Telles de vivantes natures mortes vivantes qui sortent du cadre : à la base du travail réalisé par la photographe hispano-vietnamienne Viet Ha Tran pour sa série
Wall of Nature, il y a le tout premier jardin vertical d’Espagne, l’un des plus grands murs vivants du monde. Celui-ci abrite pas moins de 250 espèces et 15 000 plantes. Viet Ha Tran y capture l’essence de la nature et la transpose dans un cadre artistique où la splendeur des plantes peut s’épanouir à nouveau – un cadre inondé de vifs tons roses, orange, verts et violets. Elle anime le vivant en démultipliant son énergie de sorte que le spectateur ne peut s’y soustraire. À l’instar de cascades, les fleurs et les couleurs se précipitent vers le bas et enivrent toutes celles et ceux qui se hasardent à observer le spectacle. Ces échantillons de couleurs sont une fascinante combinaison d’éléments empruntés à la botanique, à l’architecture et à l’art en général. Les clichés de cette série agissent comme les images fixes d’un rêve psychédélique. Pour le spectateur, ils ouvrent des portes vers des mondes irréels, ils stimulent son imagination.

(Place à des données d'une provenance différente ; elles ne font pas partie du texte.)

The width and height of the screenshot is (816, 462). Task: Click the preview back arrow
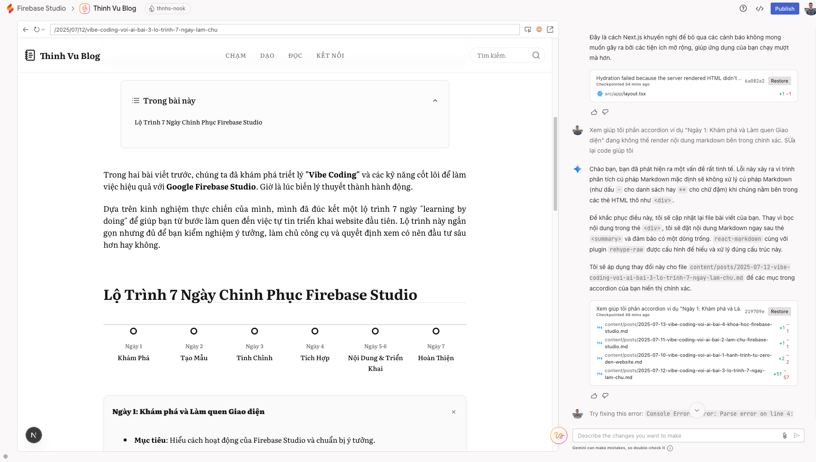[x=26, y=30]
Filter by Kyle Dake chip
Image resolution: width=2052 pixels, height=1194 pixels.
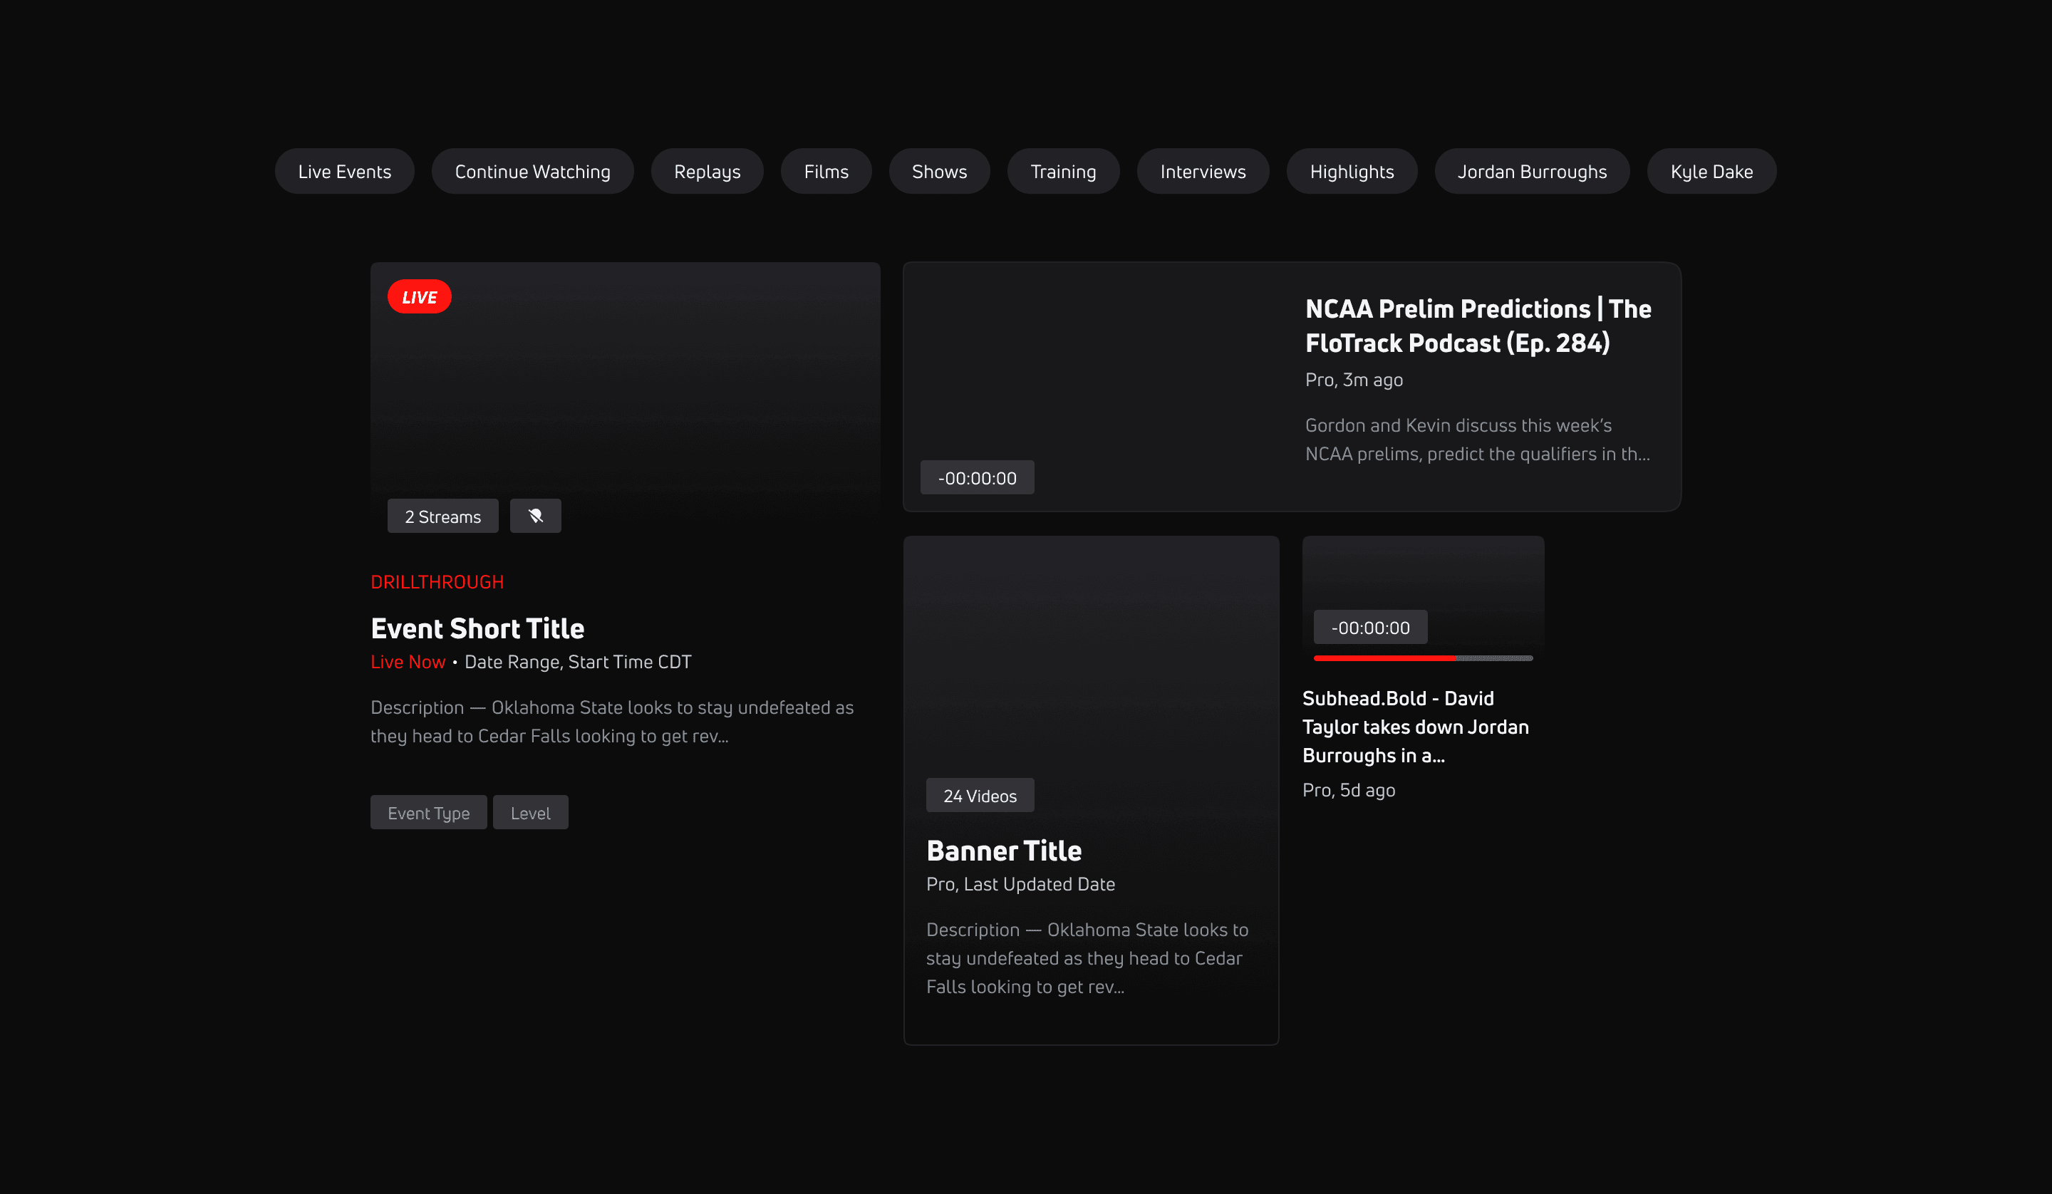1711,171
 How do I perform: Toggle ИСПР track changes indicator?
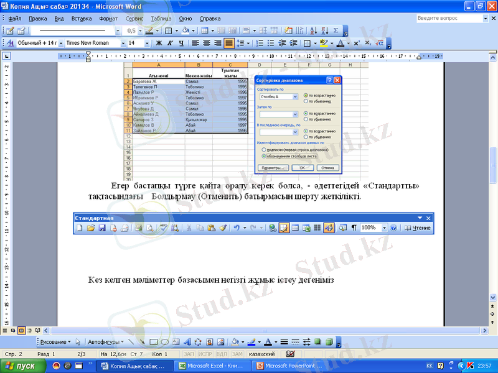(x=201, y=354)
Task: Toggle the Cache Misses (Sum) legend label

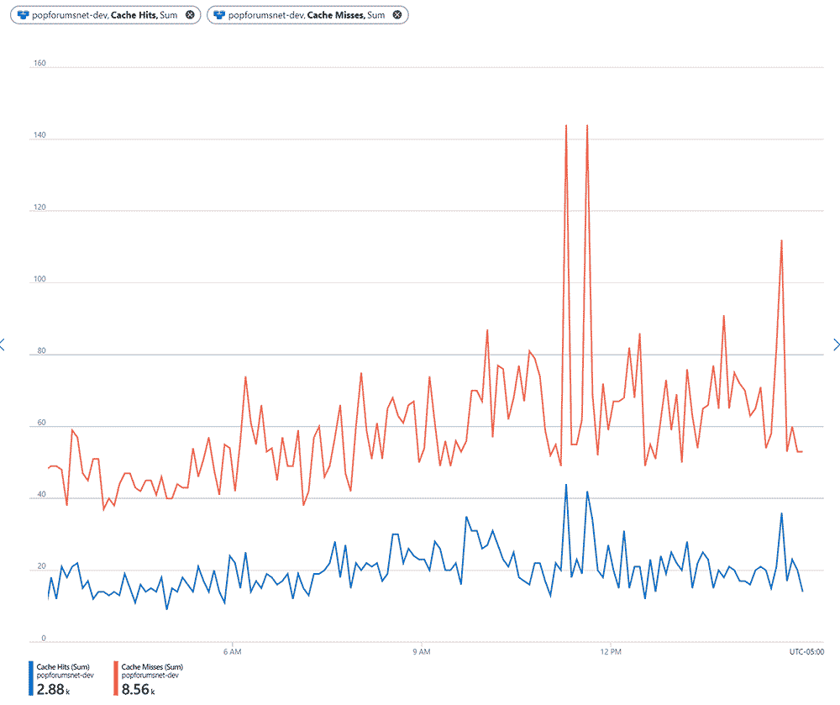Action: coord(152,666)
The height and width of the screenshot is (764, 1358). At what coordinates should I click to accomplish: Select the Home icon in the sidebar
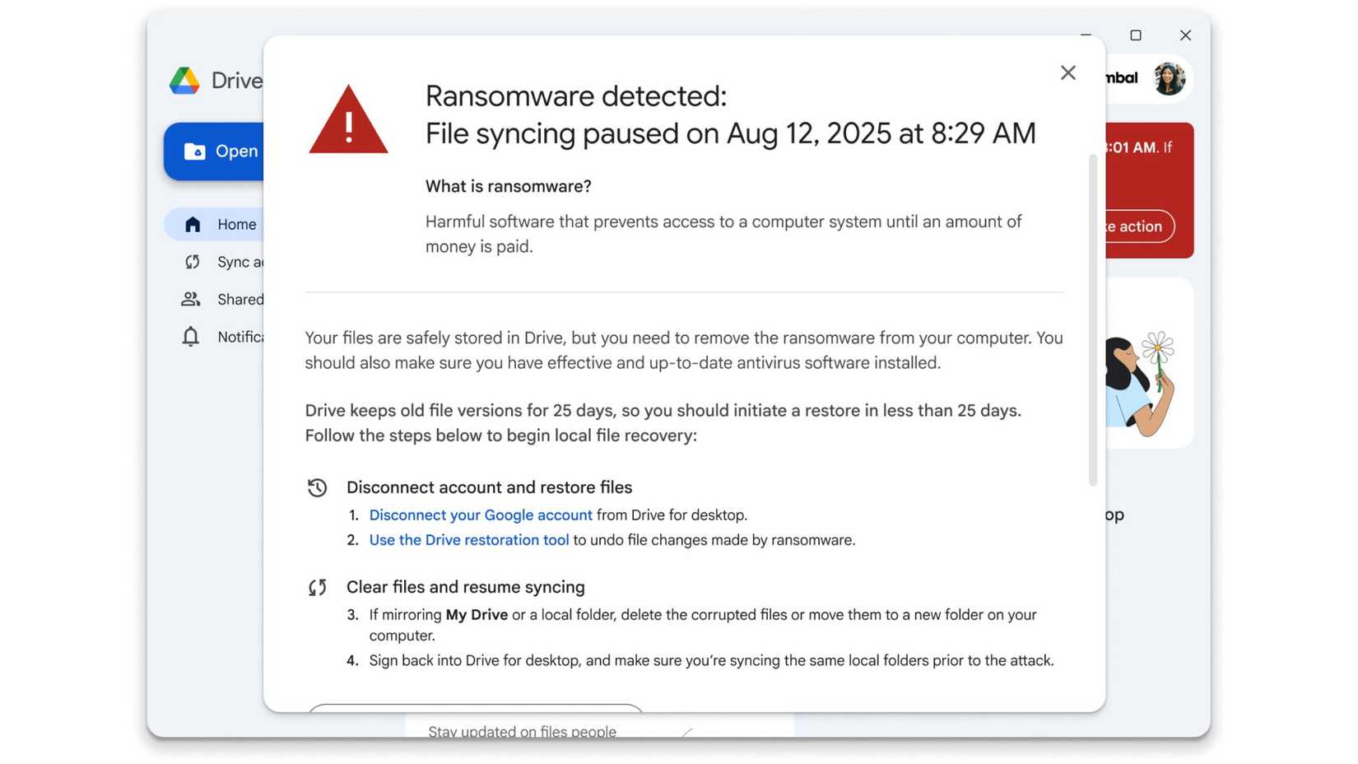coord(192,223)
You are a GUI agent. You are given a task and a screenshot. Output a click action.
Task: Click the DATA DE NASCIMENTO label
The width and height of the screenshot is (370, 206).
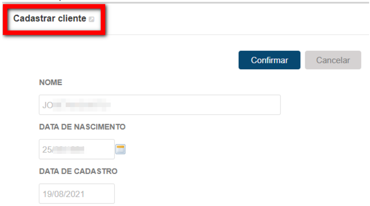click(82, 127)
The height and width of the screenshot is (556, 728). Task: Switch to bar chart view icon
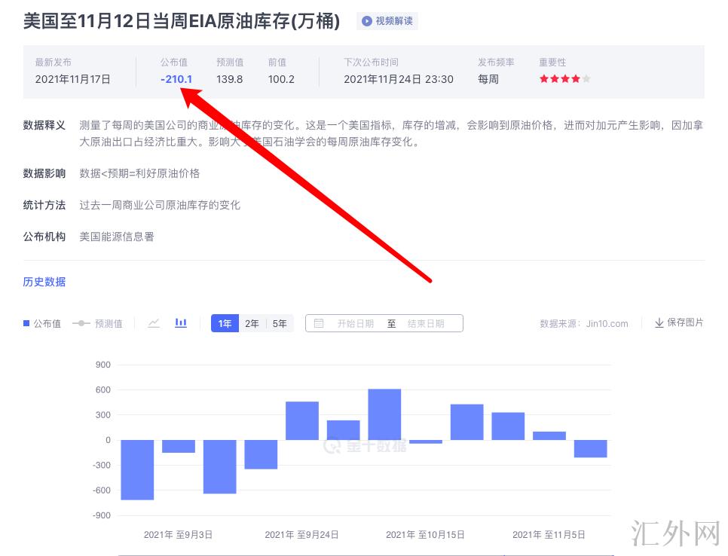pyautogui.click(x=181, y=323)
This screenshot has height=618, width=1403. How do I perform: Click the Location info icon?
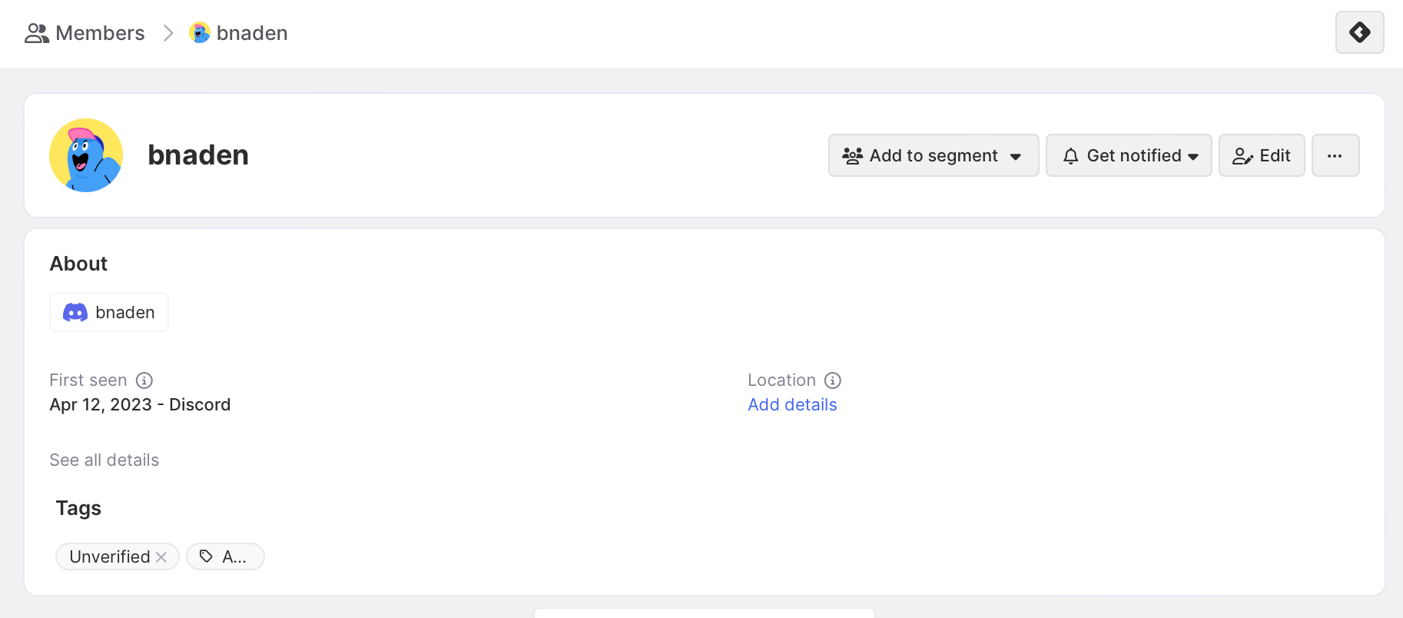coord(833,380)
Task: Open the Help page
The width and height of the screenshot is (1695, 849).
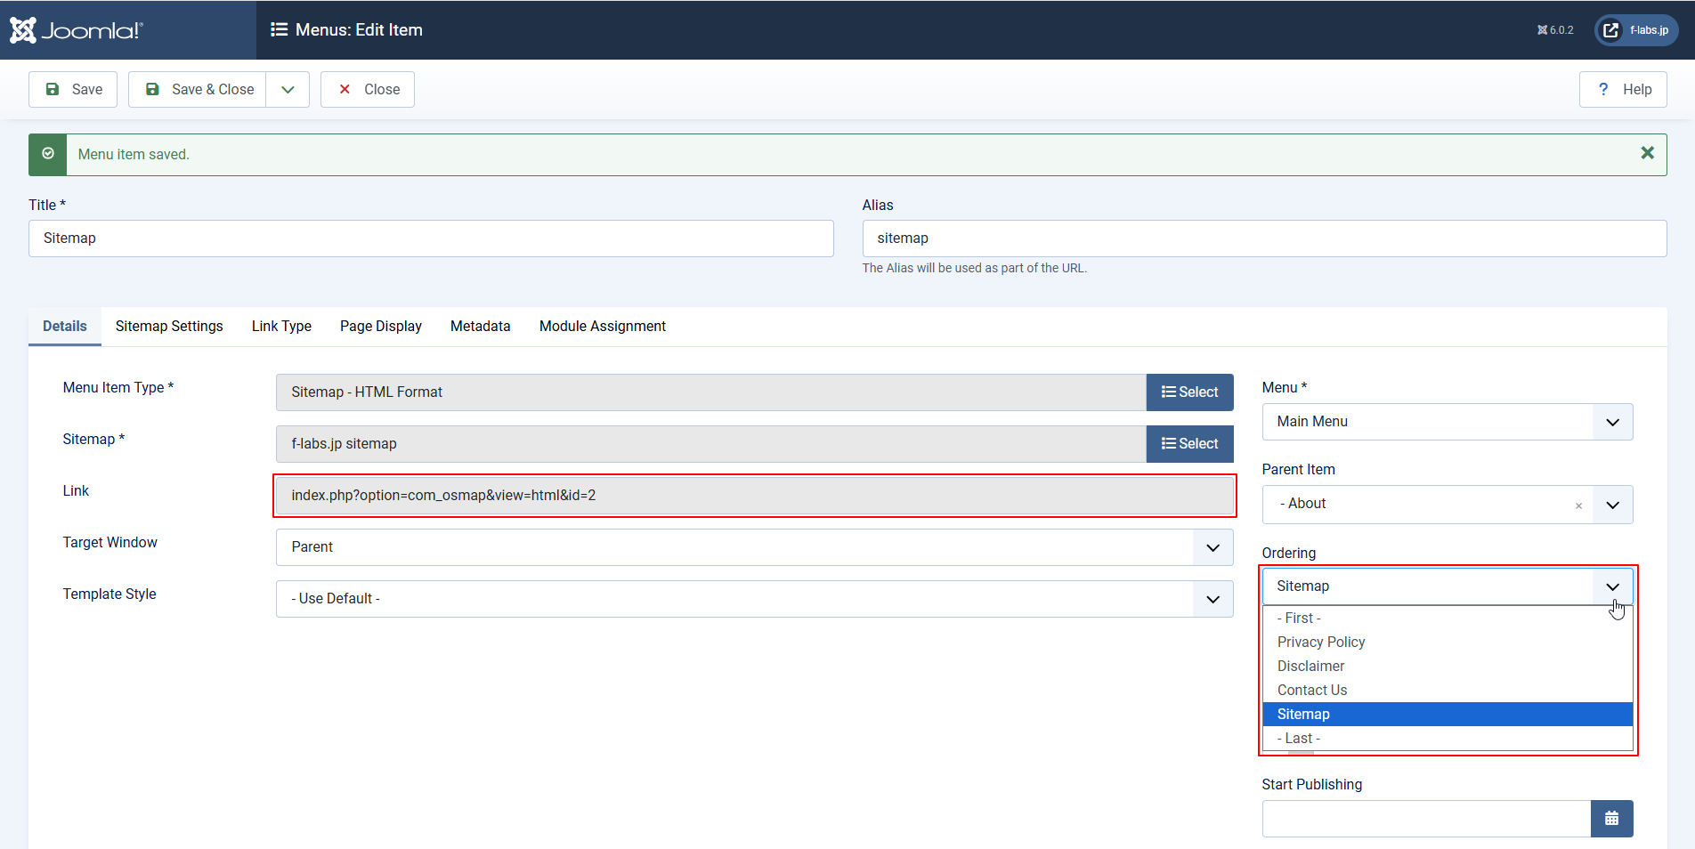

Les créations signées Viet Ha Tran se concentrent sur la représentation de paysages et de femmes. En mettant l’accent sur l’imagination – source d’une expérience ô combien esthétique –, elles dégagent une force et une grâce incomparables. Quant à leur touche contemplative et lyrique, celle-ci les rend aussi fraîches qu’intemporelles. Artiste de formation, Viet Ha Tran est membre de la Real Sociedad Fotográfica. Elle a collaboré avec des maisons de renom telles que Vogue ou Louis Vuitton. Ses œuvres ont fait des apparitions remarquées dans les journaux télévisés espagnols et sont en possession de collectionneurs dans plus de 30 pays du monde.
Grâce aux œuvres élaborées de la série Wall of Nature, les murs vivants d’Espagne ne sont plus liés à un lieu unique : époustouflantes, les photos de l’artiste insufflent à chacun d’entre eux un peu de cette vie qu’elles ont capturée.